- Ultra-Local Marketing – direct communication between business owners and their local markets allows for business large and small to add a personal touch and an heir of transparency to give them a human edge in an increasingly no-touch technology world awash with noise.
- Networking Old-World Advertising – the still-successful outdoor advertising and television commercials are now being used in conjunction with Twitter to give businesses more ROI and feedback on ad placements and their effectiveness. Even without tie-ins, searches for responses on Twitter can sometimes be just as revealing.
- Uprooting Wall Street – think of the “Mad Money Effect” on steroids. When people start talking about a stock and that it should be bought, it gets bought, and conversely, talk about selling leads to selling. This is a kind of self-fulfilling prophecy, but nevertheless is an effect of Twitter on business stocks.
- Making Blogs Relevant – blogs entered the scene in a huge way a few years back, but have since become mainstream and a bit of a victim of their own success. Because of the ease of making blogs, their overall saturation is high and readership has suffered. Enter Twitter: hyper-focused followings with links to blog posts of interests have made blogs more powerful than ever before. Call it the SEO effect or not – Twitter is shaping how blogs are viewed as a resource around the world.
- New Ways to Gather Data – never before has there been a literal tap into the stream of consciousness as there is on Twitter. A quick search on Twitter’s real-time search engine at http://search.twitter.com reveals whatever anyone was last thinking. Businesses have an amazingly powerful research tool like never before.
- Helps TV, Radio, and Print Interact – when you see CNN co-anchoring Twitter side-by-side with the host of the show, you know Twitter has hit mainstream. Twitter allows live television shows, radio stations, and magazines get feedback on what they are doing, know what people think, and how they feel.
- Channeling Micropayments – Twitpay and services like it facilitate small loans or payments to companies or between individuals and will extend the reach of operations like eBay’s (EBAY) PayPal. eBay, Amazon (AMZN) and other e-commerce companies will get a financial benefit from real-time micropayments.

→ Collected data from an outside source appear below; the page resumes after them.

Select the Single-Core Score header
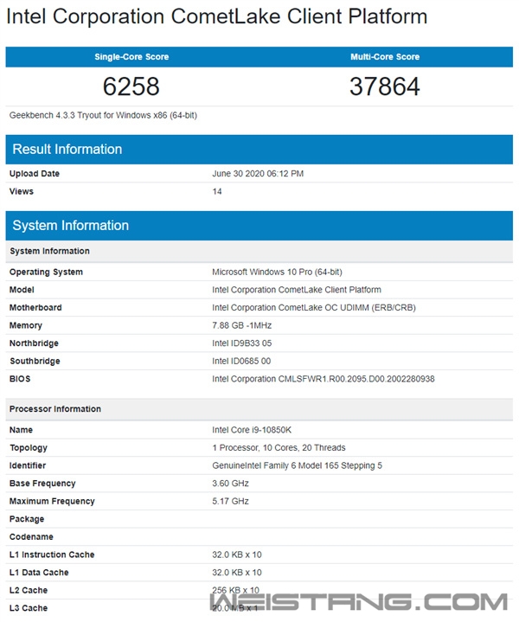 coord(131,57)
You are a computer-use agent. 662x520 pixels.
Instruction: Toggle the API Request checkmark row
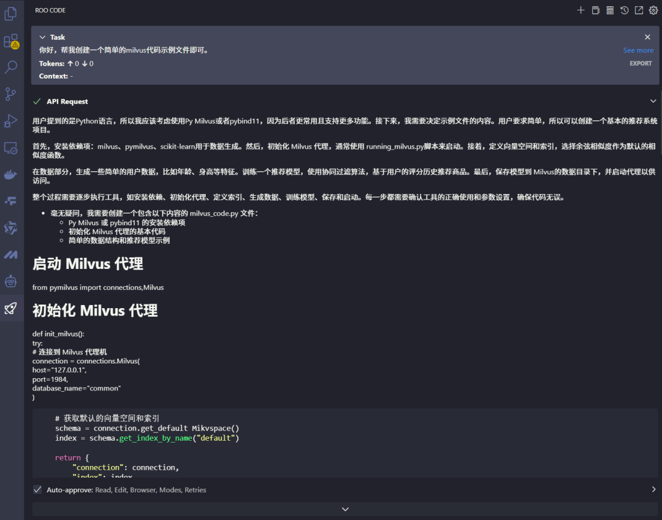pyautogui.click(x=37, y=101)
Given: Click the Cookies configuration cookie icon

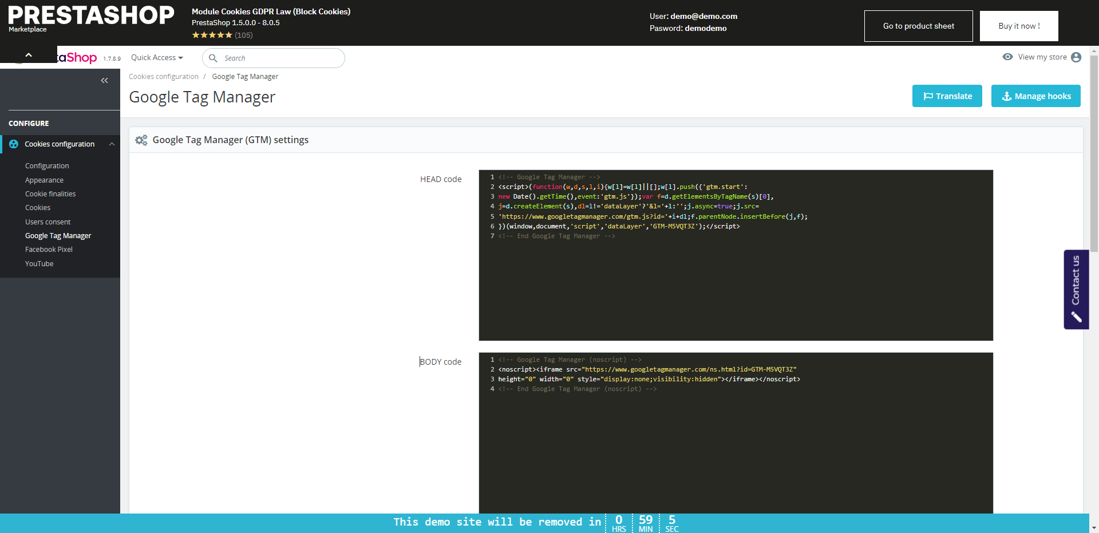Looking at the screenshot, I should click(14, 144).
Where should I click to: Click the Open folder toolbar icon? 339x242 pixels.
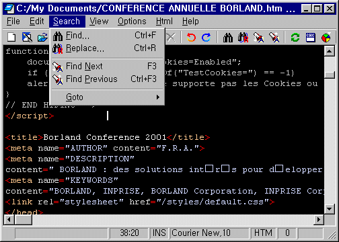[42, 38]
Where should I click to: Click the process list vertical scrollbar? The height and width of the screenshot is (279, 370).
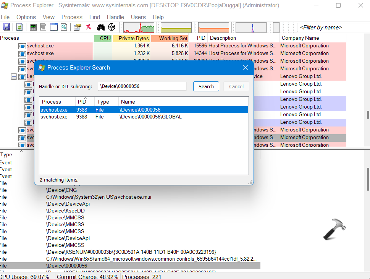pyautogui.click(x=368, y=115)
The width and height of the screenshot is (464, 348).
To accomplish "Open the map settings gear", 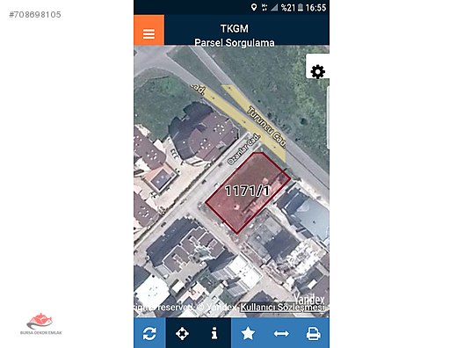I will (x=318, y=71).
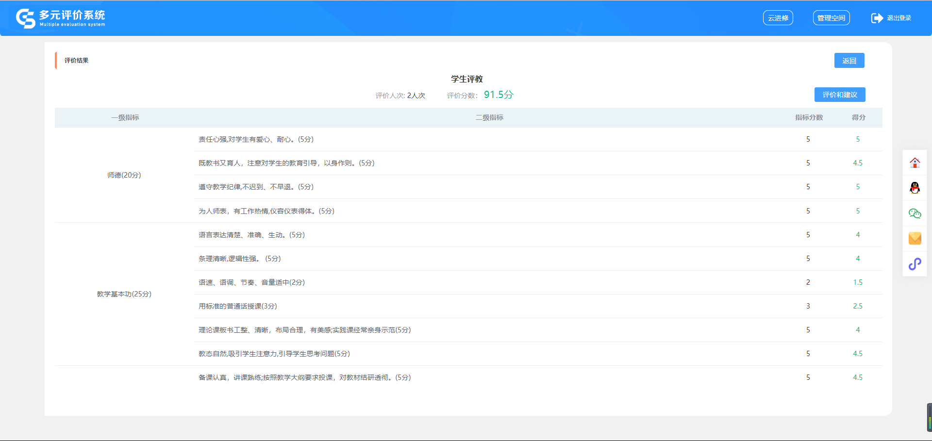This screenshot has height=441, width=932.
Task: Click the home icon in the side panel
Action: point(915,163)
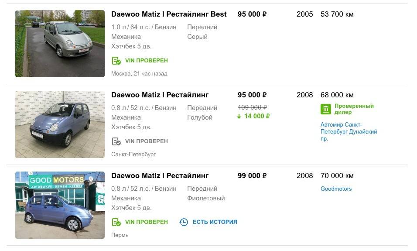The image size is (417, 251).
Task: Click the Проверенный дилер label
Action: pos(354,109)
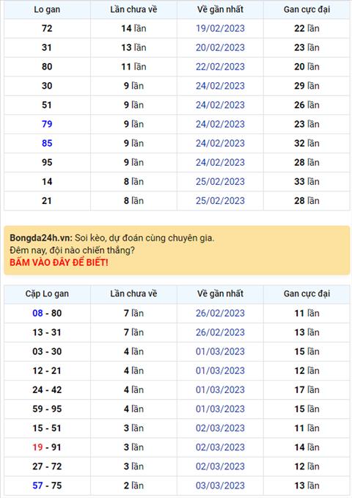Click the BẤM VÀO ĐÂY ĐỂ BIẾT! link
This screenshot has height=498, width=352.
[x=59, y=263]
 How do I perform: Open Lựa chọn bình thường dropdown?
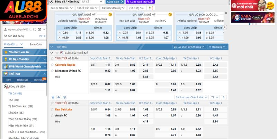189,47
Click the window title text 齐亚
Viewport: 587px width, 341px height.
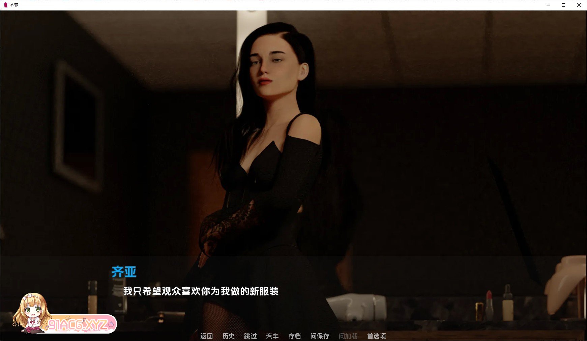[x=14, y=5]
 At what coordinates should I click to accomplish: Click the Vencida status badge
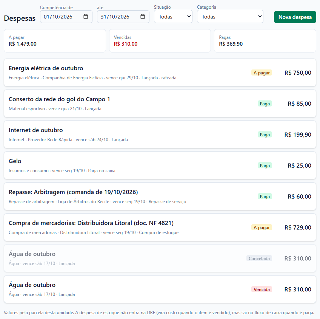(262, 290)
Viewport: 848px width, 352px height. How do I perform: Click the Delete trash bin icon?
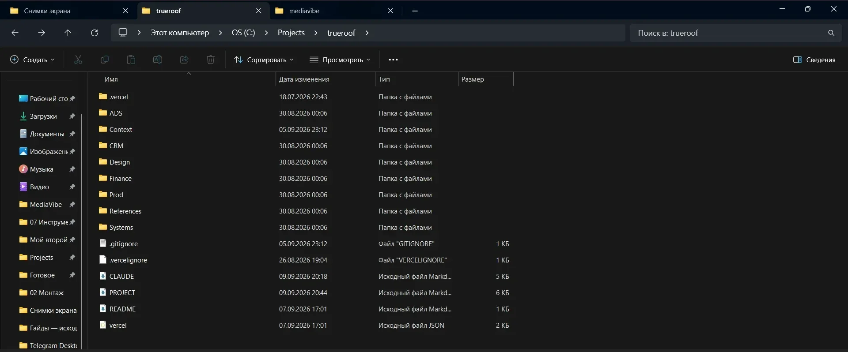click(x=211, y=60)
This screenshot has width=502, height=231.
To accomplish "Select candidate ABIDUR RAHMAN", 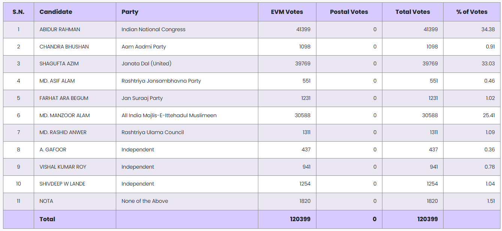I will [60, 29].
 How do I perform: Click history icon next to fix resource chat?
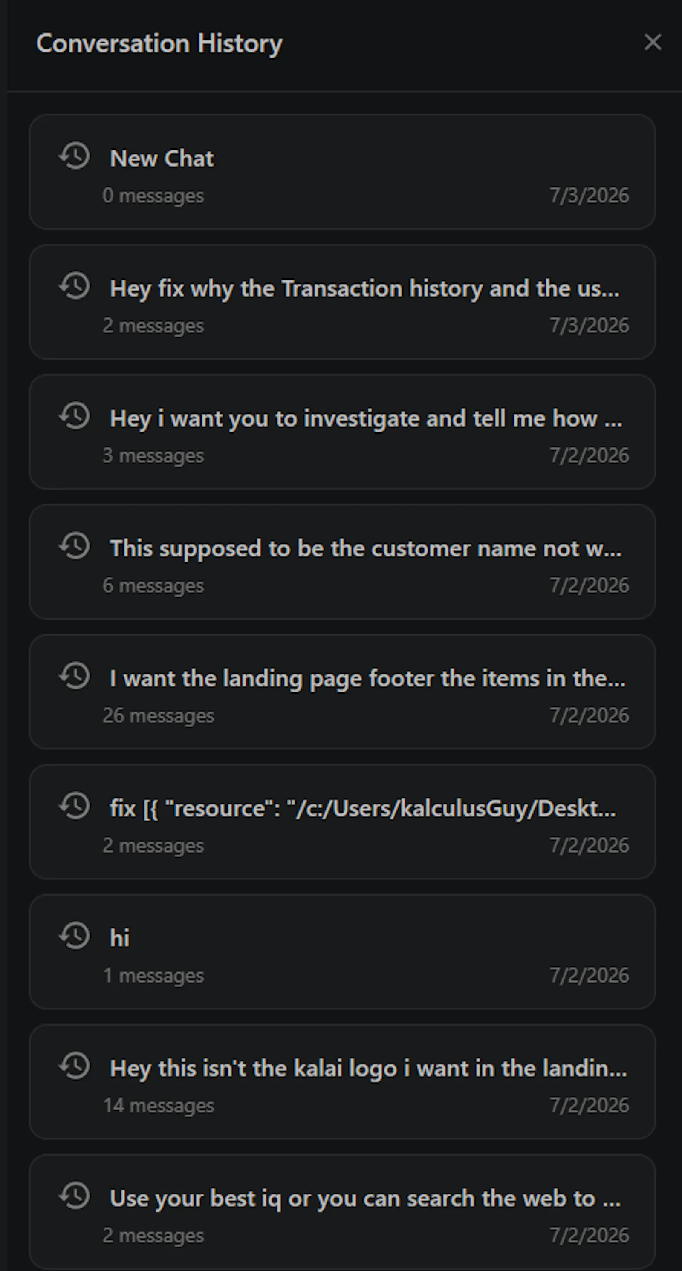tap(75, 806)
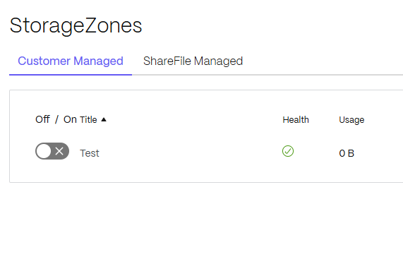Switch to the ShareFile Managed tab
Screen dimensions: 403x264
(193, 61)
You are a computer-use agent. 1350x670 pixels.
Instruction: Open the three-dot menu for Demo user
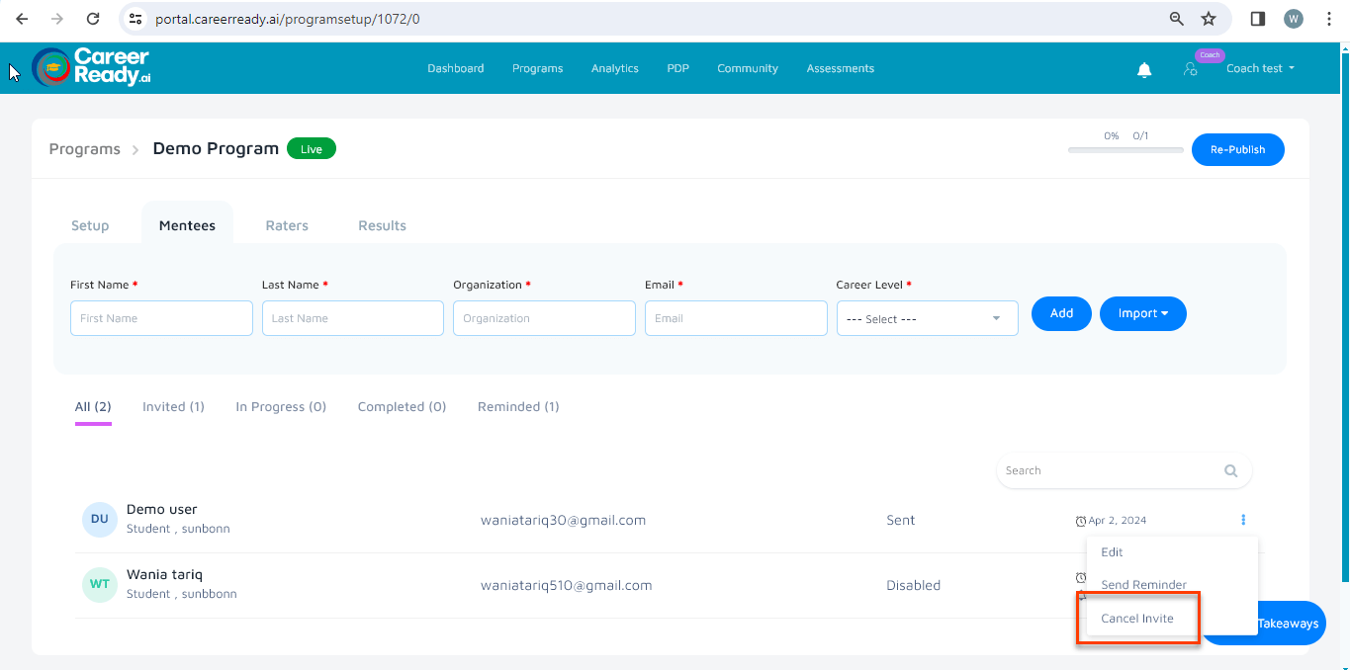(x=1243, y=520)
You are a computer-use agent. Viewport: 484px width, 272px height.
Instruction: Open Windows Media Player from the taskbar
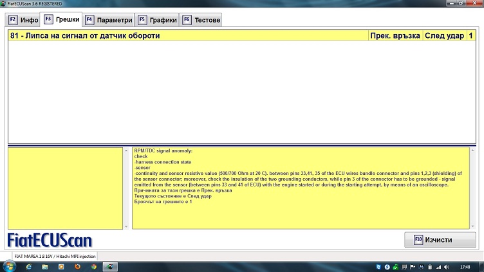(x=61, y=266)
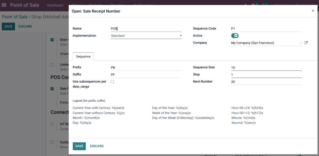
Task: Click the Next Number field
Action: (266, 82)
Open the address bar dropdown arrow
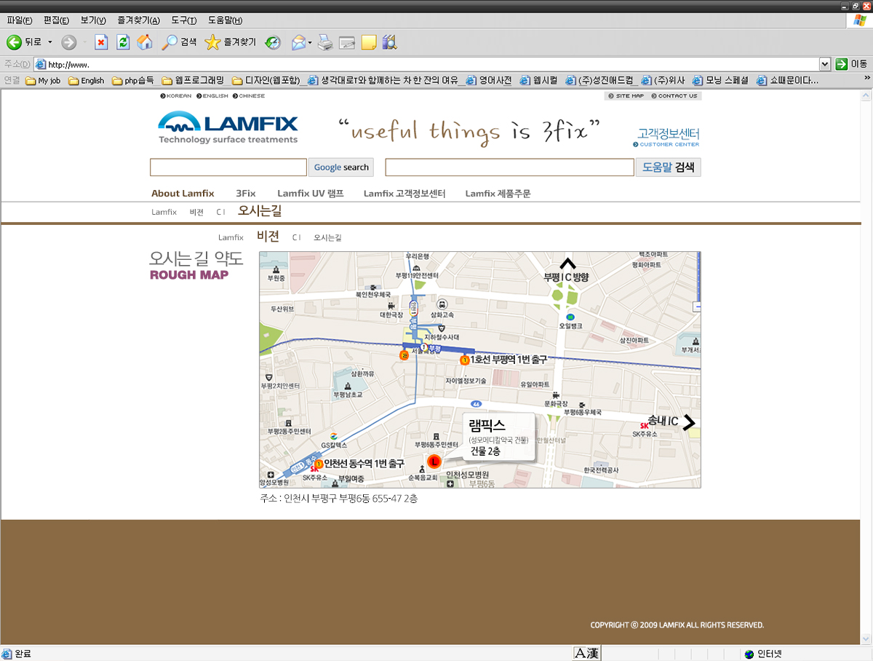 pyautogui.click(x=824, y=64)
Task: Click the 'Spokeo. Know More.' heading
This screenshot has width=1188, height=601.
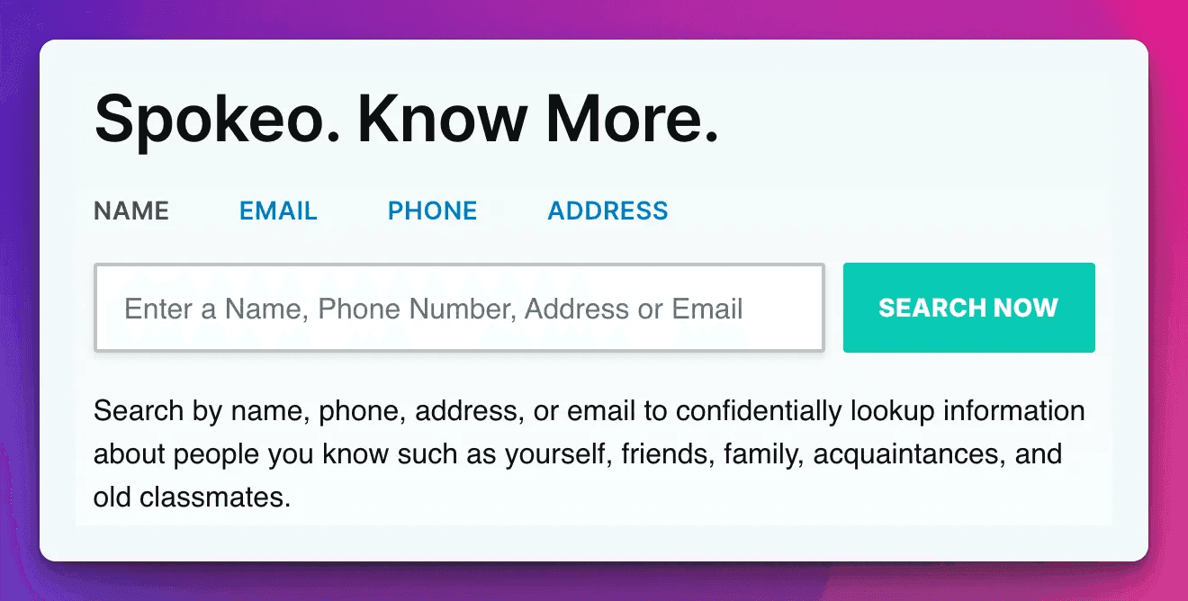Action: (x=406, y=119)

- Changing Telecommunications – Telecom companies have chosen to manage user behavior by forcing customers to transfer voice, video and data on platforms that they can track. Twitter will force telecoms into a position similar to the one cable companies find themselves in.
- Government Interaction – Large government agencies will quickly realize that Twitter may be one of the single best ways to communicate with the public and may even mandate that Twitter participate in some programs to distribute emergency notices to citizens quickly like with the Emergency Broadcast System that was used to reach the public over radio and TV starting in 1963.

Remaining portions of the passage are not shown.